CONSIDERA-AÇÕES FINAIS


Como leitor, vivenciei três experiências que se unem pelo contraste e pelo indivíduo: a primeira literatura, aquela que antecedia a minha ideia de sujeito e que estava tão entrelaçada com a minha própria medida que era - ela mesma - uma medida minha; a segunda, mais impulsiva, um tanto mais estéril, profundamente enraizada no radicalismo adolescente, e que já apontava características do que seriam as minhas ideias de “adulto” sobre o tema; e a terceira, mas não a última, voltada para uma visão mais aberta e polissêmica da literário, uma perspectiva apreendida, que soma o “Bom costume” de Sexta-feira, em Robinson Crusoé, com as leituras de teoria e crítica literária oriundas do estudo acadêmico. Dessa forma, após uma breve revisitação do percurso, creio poder afirmar a tricotomia motriz do meu Ser professor, leitor e sujeito pensante, onde os pilares que movem o todo estão voltados para o pré-texto, enquanto busca pela experiência sensível, pelo gosto autônomo dos alunos e o pelo meu próprio; o com-texto, a partir da ambientação histórico-social de toda uma tradição literária, e o texto, como eixo central do ensino, unindo o instrumental ao emocional e trazendo para frente a vontade transcendental, o medo e a coragem que se assume perante às fronteiras, a instrução e a informação como ferramentas humanizadoras de fato. 

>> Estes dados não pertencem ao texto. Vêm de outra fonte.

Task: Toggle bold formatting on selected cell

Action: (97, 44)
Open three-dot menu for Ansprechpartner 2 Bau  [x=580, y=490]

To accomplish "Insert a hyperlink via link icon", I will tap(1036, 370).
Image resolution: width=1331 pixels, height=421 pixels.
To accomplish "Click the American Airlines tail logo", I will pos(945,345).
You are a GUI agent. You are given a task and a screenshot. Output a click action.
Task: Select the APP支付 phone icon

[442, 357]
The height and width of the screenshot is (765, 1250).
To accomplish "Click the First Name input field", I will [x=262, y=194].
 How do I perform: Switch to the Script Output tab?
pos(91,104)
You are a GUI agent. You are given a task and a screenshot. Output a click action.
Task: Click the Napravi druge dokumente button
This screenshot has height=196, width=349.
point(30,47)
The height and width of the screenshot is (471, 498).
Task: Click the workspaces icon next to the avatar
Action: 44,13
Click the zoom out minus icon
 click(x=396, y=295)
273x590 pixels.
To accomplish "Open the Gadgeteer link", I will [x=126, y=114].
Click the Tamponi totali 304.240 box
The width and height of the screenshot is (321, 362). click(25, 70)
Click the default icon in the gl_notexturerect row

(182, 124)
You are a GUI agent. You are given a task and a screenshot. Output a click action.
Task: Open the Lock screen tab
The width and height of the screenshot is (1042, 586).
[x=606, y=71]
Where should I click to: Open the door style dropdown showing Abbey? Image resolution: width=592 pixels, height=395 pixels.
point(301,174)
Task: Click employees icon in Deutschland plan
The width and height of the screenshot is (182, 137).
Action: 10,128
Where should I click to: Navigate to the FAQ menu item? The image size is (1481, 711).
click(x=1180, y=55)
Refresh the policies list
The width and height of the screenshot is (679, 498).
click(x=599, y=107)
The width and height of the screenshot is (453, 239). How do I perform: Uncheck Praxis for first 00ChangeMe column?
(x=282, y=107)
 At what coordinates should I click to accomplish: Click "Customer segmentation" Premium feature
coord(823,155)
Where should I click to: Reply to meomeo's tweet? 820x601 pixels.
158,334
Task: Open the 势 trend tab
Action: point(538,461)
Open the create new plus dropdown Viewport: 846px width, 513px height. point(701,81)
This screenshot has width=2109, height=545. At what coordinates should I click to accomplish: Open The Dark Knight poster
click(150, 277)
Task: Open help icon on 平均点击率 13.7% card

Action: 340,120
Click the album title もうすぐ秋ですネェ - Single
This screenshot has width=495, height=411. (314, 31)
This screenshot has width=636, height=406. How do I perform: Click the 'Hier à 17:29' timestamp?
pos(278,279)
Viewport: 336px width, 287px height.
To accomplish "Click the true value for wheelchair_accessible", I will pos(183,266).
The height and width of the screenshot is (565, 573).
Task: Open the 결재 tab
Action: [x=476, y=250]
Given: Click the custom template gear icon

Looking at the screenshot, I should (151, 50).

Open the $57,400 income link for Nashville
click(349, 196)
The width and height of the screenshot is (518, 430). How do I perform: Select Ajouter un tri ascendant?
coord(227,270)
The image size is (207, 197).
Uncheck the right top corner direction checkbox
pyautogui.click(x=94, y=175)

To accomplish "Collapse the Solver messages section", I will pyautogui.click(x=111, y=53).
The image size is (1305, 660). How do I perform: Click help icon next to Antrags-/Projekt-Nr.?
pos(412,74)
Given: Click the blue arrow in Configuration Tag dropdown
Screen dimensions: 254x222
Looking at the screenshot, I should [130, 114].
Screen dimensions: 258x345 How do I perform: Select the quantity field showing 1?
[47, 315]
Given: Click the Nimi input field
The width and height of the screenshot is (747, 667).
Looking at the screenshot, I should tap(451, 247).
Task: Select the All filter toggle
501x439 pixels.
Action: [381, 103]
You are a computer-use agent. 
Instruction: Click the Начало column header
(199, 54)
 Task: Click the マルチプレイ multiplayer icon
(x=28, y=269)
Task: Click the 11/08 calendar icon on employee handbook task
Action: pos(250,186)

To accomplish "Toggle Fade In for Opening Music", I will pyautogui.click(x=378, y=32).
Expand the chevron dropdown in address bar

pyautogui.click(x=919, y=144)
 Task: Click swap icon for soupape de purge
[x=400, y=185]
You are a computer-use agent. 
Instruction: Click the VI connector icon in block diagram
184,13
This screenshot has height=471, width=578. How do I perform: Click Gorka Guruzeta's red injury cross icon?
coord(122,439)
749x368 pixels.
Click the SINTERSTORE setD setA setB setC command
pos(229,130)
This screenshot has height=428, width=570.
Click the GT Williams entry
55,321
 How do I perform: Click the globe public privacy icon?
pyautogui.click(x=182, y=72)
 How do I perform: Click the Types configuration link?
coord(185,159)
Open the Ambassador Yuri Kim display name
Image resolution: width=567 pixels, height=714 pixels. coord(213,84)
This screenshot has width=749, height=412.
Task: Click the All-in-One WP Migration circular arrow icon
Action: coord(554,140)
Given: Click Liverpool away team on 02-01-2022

Lucca Tartaglia está onde Deus é servido conceder-lhe que esteja, em companhia dos anseios, desejos, moscas, mosquitos e outros elementos auxiliares do bom estado das casas e dos sonhos. Graduou-se (ou Graduaram-no) na Faculdade de Letras e Artes da Universidade Federal de Viçosa. É colunista na ContemporARTES desde que se tem por isso. Desenvolve pesquisas na área de Literatura (Cabala e Estudos Pessoanos).